Software bugs are a natural effect for all companies, and there are levels of severity to those issues. A new bug was discovered in Apple's macOS operating system last week that allowed anyone admin access by entering "root" as the login and leaving the password field blank. This meant anyone without full user privileges could get unrestricted system access by utilizing this bug, which is exactly the opposite of how user authentication is supposed to work.
Jay Little, a researcher at Security firm Trail of Bits, told Motherboard,
"This is so dumb. This behavior is new so it happened because of a change, and this regression shows the change wasn't well tested if tested at all. The implications are that restricted accounts for kids or students [or enterprise users] won't actually be restricted and be able to make system-wide changes."

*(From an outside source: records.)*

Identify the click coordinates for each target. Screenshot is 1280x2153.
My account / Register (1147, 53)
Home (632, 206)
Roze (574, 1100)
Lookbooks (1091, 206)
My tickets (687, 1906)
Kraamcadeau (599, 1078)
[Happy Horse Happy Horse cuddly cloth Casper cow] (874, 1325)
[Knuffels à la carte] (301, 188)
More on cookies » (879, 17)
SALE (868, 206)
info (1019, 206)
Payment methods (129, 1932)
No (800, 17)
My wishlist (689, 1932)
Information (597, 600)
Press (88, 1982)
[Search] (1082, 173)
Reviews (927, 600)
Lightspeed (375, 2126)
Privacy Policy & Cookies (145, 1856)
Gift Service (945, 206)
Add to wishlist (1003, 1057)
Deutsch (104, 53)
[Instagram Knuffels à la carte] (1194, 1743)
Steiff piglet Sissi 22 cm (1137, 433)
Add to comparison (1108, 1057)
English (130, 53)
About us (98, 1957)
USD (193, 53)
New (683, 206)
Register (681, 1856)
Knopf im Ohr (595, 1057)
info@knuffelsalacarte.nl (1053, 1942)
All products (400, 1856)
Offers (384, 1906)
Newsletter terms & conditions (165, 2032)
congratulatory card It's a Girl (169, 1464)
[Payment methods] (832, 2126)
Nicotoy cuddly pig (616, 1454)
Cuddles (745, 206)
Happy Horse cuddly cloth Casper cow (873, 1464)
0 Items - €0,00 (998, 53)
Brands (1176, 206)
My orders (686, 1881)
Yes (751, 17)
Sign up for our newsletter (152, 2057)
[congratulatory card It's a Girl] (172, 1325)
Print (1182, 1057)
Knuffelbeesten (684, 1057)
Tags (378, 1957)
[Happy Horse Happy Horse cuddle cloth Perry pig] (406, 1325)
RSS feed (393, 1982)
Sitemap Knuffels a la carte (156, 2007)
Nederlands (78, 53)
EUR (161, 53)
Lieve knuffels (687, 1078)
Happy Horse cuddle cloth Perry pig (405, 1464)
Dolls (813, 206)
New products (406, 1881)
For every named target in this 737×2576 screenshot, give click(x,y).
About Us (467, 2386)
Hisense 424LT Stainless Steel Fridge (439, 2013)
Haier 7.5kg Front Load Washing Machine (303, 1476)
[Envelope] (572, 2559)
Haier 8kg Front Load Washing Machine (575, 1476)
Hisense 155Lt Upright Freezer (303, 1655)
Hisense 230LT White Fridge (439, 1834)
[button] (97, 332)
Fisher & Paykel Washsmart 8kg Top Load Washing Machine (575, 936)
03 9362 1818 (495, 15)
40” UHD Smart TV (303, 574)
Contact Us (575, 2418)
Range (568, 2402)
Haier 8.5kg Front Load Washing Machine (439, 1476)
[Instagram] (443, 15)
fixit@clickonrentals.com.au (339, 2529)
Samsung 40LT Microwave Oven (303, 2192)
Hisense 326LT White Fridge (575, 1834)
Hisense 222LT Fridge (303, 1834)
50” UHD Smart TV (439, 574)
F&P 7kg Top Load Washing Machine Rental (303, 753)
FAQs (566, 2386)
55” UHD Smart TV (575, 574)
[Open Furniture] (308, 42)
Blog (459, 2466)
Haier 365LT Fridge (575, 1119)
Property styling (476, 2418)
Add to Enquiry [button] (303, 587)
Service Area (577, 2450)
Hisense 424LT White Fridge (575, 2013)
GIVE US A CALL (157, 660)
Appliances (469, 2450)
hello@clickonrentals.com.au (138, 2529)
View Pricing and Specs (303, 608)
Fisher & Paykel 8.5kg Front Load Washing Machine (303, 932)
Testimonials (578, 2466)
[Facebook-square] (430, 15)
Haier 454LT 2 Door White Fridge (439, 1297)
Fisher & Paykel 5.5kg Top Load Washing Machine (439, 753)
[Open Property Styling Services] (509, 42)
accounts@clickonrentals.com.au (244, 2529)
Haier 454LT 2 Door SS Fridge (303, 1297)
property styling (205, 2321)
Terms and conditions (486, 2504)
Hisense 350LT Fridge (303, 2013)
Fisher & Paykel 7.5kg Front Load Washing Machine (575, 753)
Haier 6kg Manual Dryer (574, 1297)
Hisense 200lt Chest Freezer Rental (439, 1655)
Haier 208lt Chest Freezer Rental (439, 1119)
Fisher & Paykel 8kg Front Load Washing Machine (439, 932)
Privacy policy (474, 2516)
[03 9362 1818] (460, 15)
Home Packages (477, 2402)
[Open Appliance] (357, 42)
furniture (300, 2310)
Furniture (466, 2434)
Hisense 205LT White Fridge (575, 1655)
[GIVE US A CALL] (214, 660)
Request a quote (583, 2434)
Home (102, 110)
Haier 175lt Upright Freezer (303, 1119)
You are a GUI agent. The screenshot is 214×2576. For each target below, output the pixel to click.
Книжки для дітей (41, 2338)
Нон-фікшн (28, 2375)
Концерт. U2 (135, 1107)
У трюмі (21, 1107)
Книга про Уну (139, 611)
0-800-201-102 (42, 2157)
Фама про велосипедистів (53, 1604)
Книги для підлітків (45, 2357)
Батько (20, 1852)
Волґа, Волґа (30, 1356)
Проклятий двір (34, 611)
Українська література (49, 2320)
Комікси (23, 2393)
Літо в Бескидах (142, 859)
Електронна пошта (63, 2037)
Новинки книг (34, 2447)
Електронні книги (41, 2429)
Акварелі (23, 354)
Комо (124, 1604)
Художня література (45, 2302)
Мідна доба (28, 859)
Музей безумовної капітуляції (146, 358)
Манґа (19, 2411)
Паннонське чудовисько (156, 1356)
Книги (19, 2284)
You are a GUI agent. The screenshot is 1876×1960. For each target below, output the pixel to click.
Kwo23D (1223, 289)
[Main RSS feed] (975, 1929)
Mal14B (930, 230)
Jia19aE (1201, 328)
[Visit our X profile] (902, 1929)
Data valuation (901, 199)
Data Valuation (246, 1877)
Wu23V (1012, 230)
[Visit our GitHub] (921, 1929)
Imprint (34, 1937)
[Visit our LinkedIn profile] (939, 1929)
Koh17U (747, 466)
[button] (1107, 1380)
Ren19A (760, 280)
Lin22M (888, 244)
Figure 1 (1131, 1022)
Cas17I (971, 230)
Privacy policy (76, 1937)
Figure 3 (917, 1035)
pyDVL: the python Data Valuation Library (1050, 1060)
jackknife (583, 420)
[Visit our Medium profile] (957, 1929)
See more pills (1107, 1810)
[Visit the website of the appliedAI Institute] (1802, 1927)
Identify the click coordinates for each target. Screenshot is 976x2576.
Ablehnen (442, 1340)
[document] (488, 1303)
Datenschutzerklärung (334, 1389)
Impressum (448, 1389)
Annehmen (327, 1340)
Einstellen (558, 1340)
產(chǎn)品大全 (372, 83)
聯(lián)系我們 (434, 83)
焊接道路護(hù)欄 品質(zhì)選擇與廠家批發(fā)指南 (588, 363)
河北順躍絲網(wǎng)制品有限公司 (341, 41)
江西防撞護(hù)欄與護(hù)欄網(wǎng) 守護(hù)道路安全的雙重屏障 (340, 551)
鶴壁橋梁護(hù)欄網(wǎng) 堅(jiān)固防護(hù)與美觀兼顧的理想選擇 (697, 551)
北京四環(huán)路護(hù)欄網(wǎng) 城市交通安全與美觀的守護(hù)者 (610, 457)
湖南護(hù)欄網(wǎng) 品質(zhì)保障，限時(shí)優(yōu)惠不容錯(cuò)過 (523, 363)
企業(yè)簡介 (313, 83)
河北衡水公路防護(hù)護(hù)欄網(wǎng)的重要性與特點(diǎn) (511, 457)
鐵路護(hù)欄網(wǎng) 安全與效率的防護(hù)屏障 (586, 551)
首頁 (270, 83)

Several security professionals confirmed they were able to reproduce the bug on macOS 10.13. Using "root" for the login was successful when entered on the lock screen and in system preferences. However, the bug would not work on a cleanly booted Mac if the hard drive was protected with FileVault, Apple's full disk encryption.
According to Mac security researcher Pedro Vilaca, the bug unlocked the system keychain, which would allow users' passwords to be changed. The issue did not appear to work remotely, but it's recommended that users set a root password as a precaution.
Apple responded to the issue with the following:
"Security is a top priority for every Apple product, and regrettably we stumbled with this release of macOS.
When our security engineers became aware of the issue Tuesday afternoon, we immediately began working on an update that closes the security hole. This morning, as of 8 a.m., the update is available for download and starting later today it will be automatically installed on all systems running the latest version (10.13.1) of macOS High Sierra.
We greatly regret this error and we apologize to all Mac users, both for releasing with this vulnerability and for the concern it has caused. Our customers deserve better. We are auditing our development processes to help prevent this from happening again."
Apple released the patch, Security Update 2017-001, for devices running macOS 10.13 or 10.13.1 to fix the problem but another flaw was discovered. Wired reported that if the patch was installed on a device running 10.13, and is later updated to 10.13.1, the bug will return.
It can be fixed by reinstalling the patch, but users need to know their computers won't restart autonomously. The device will need to be restarted before the bug is patched.
What do you think of Apple's software bug? How much will this harm the company's reputation with consumers?